— Start PAGE EXTRACT —

# Sea Lion 16 project



## joshuabward (Apr 3, 2010)

Welcome to the forum and do include lots of pics!!!
Tell us a little about it I'm sure some of the guys on here know something about the hull.
Length? Beam? hp? Brand?


----------



## tbayray (Sep 18, 2008)

Cool. Although it looks a little on the heavy-side; to me... [smiley=1-mmm.gif]
What're your plans for the project...
I agree with the railing... That thing must've went offshore back in the day. [smiley=shithappens.gif] [smiley=rollinglaugh.gif]


----------



## kylestrawn (Aug 7, 2010)

Additional info
L- 15'8"
B- 78"
70hp Yamaha

As far as how heavy it is, I have no idea. I'm sure it's full of saturated foam. I hear that stuff adds up to about 10lbs per cube foot. 

Pics are coming soon.


----------



## tbayray (Sep 18, 2008)

AllGood. Lets see some tear down pics! [smiley=eyepopping.gif]


----------



## kylestrawn (Aug 7, 2010)

Sorry it's taken so long for an update. Let me show you what I'm working with.


----------



## kylestrawn (Aug 7, 2010)

This is where it gets interesting...










now the first inspection...










Oh my! It's full of water and broken wood. 










Lets take a look at the bilge

















Just as I suspect. After a long life up north and 2 years of KyleStyle beating the snot out of it, this boat is a wreck.

Here's the big picture.









This is no good. maybe it wasn't coated in resin?


















This holiday weekend is going to be dedicated to tearing down the rest of the deck,getting all the soaked foam out, taking lots of measurements and, finally, shopping for a grinder I can become best friends with for a week or so. 

stay tuned.


----------



## noeettica (Sep 23, 2007)

Bosch or makita ... Get a resperator Safety goggles Gloves and a BIG Bottle of baby Power !!! Ear Pluggs and Tyvek Suit optional ;-)


----------



## kylestrawn (Aug 7, 2010)

It's been a while since I've updated this thread. I've spent a lot of time on nothing it seems. It took a few tires to get the outboard off, and moved into the garage. I've managed to cut out the front casting deck, the boxes on the rear, and have made some progress on the foam. 

It's been difficult to get measurements to say the least. Sole height is pretty obvious, but stringer layout is mostly guess work as they are almost all rotted away.

— End PAGE EXTRACT —
— Start LISTED RECORDS —

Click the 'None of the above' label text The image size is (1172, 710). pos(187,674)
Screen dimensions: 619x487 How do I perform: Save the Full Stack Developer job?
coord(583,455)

— End LISTED RECORDS —
— Start LISTED RECORDS —

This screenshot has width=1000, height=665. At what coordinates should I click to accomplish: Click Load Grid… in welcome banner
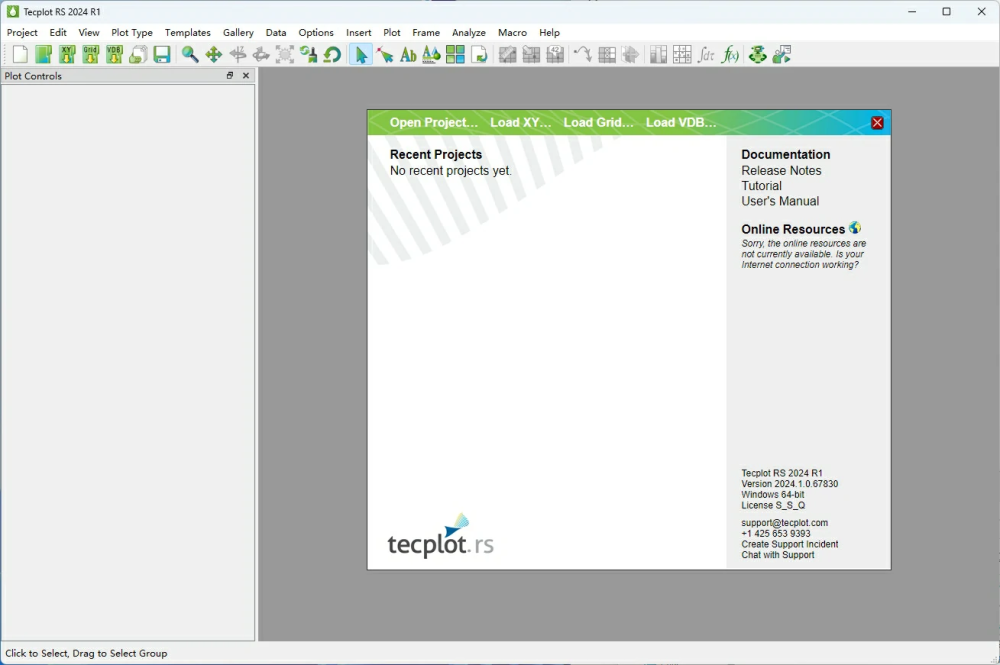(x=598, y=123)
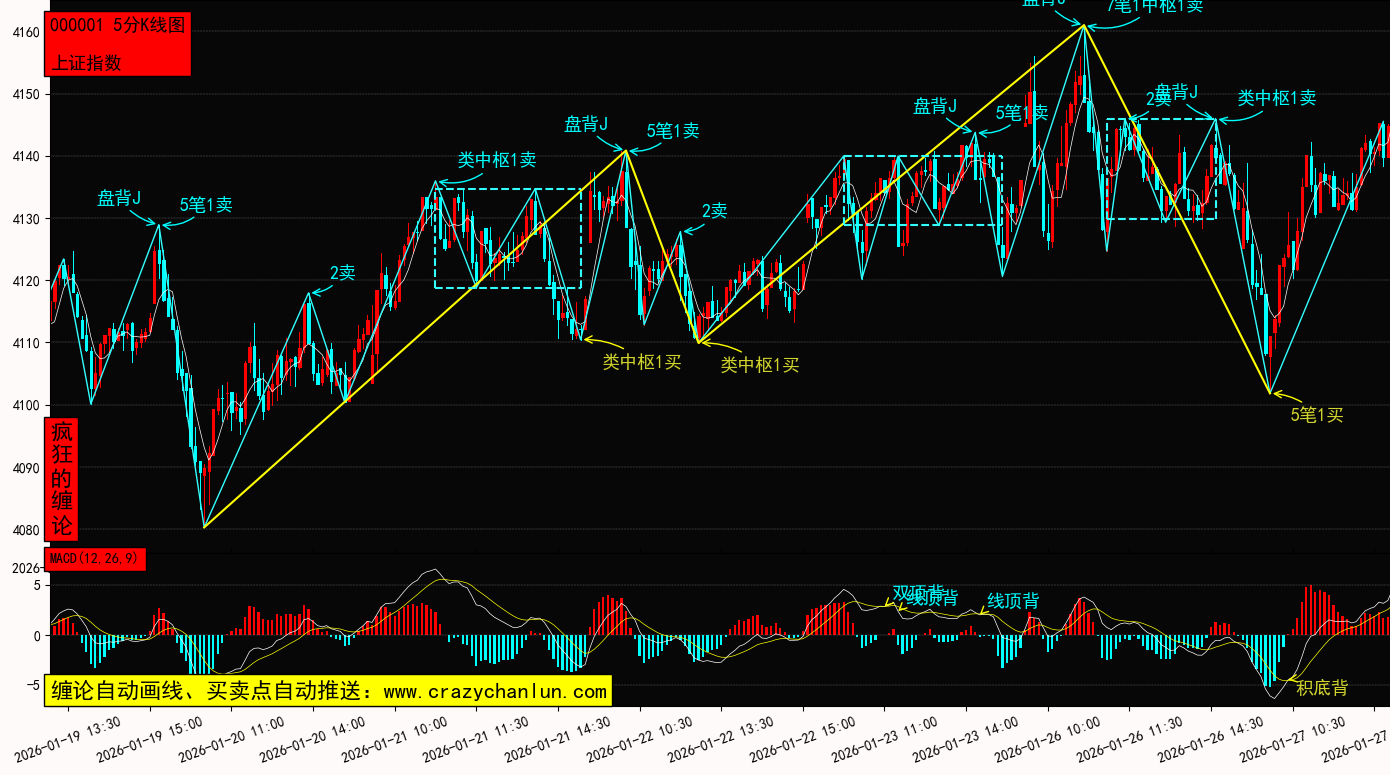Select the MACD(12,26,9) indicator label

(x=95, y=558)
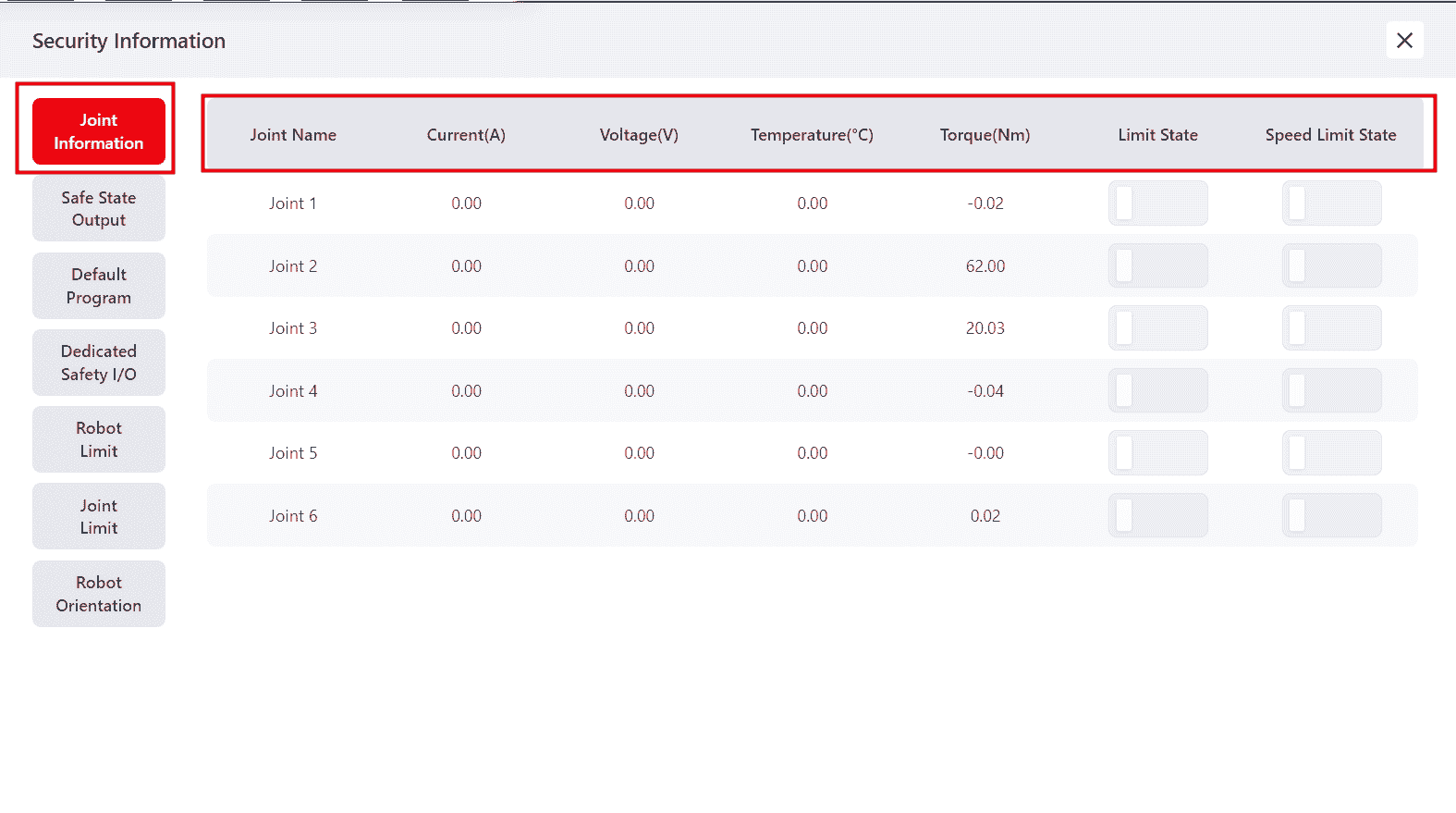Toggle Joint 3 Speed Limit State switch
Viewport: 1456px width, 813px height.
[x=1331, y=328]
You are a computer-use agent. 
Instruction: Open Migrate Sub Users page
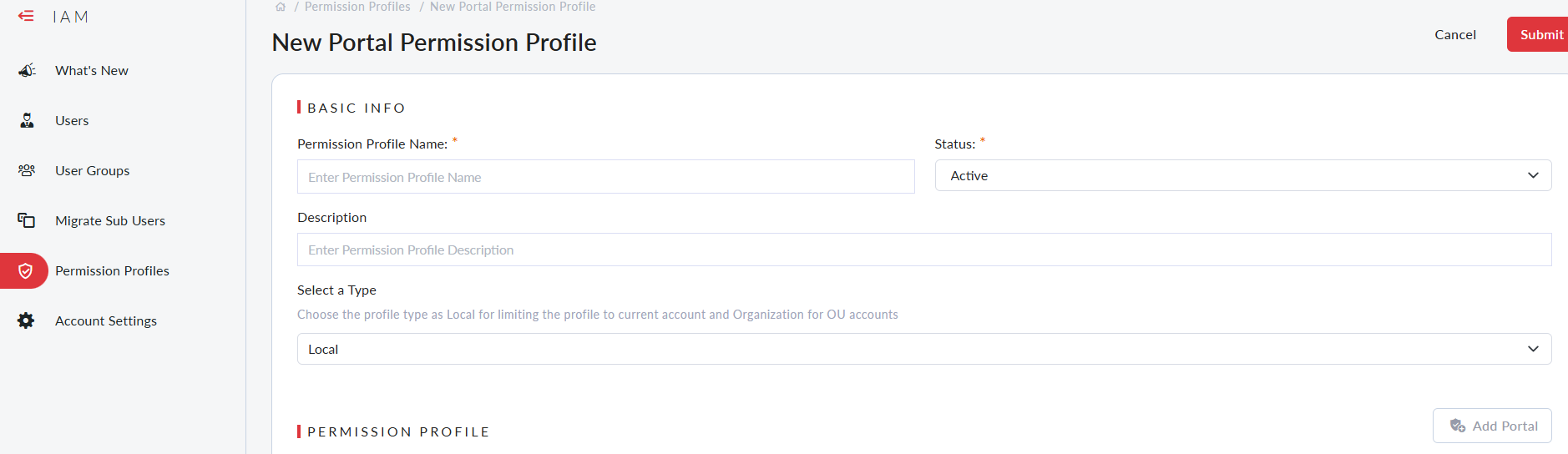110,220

— End LISTED RECORDS —

SET PROBLEM 1 -
According to the Sea Lion 16 thread, what size and brand of outboard motor does the boat have?
SET PROBLEM 2 -
Carry on the Sea Lion 16 thread from its last post, picking up right after the remark about the stringer layout being guesswork.

EXPECTED ANSWER 1 -
A 70hp Yamaha.

EXPECTED ANSWER 2 -
I scratch my head in amazement thinking about all the rough water and big jumps I've made over the last 2 years. Amazed at how I didn't break this thing into pieces beneath my feet. 

As for the transom demo... I've been putting it off. Only the very bottom and very top are rotten to the point of being easily removed. I've been at it with a pry bar and a hammer trying to work out the middle. 

I've been playing with a lot of different options for layout. If I want to go with a flats boat type deck, or leave it mostly open for the near shore/ offshore fishing that I love to do.

There are a lot of what ifs, and what about... I'm about to be ready for the rebuild portion. I'll get some more pictures up, and maybe you guys can offer some suggestions.


----------



## kylestrawn (Aug 7, 2010)

The boat took a back seat to life for a while. Only having Wednesday and Sunday off are definitely a hindrance to getting much of anything done. 

With DST in full effect we're off!

I finally got it off the trailer. I was going at it solo with only a mickey mouse jack from a spare tire kit and a few blocks of wood. What a nerve racking proposition that was. It's currently sitting on styrofoam blocks while I remove the remainder of the structural supports. 

Finding a decent used trailer is an exercise in futility it seems. I'm just not up for shelling out 700 for a new one.

I mentioned last summer that I was having a hard time with planning the deck layout. I've chosen to make a console and attempt a leaning post livewell. I'm resigned to either putting the gas tank under the front deck, or console, but still have the ability to remove it.

I'll get some pictures up tonight. Thanks for looking.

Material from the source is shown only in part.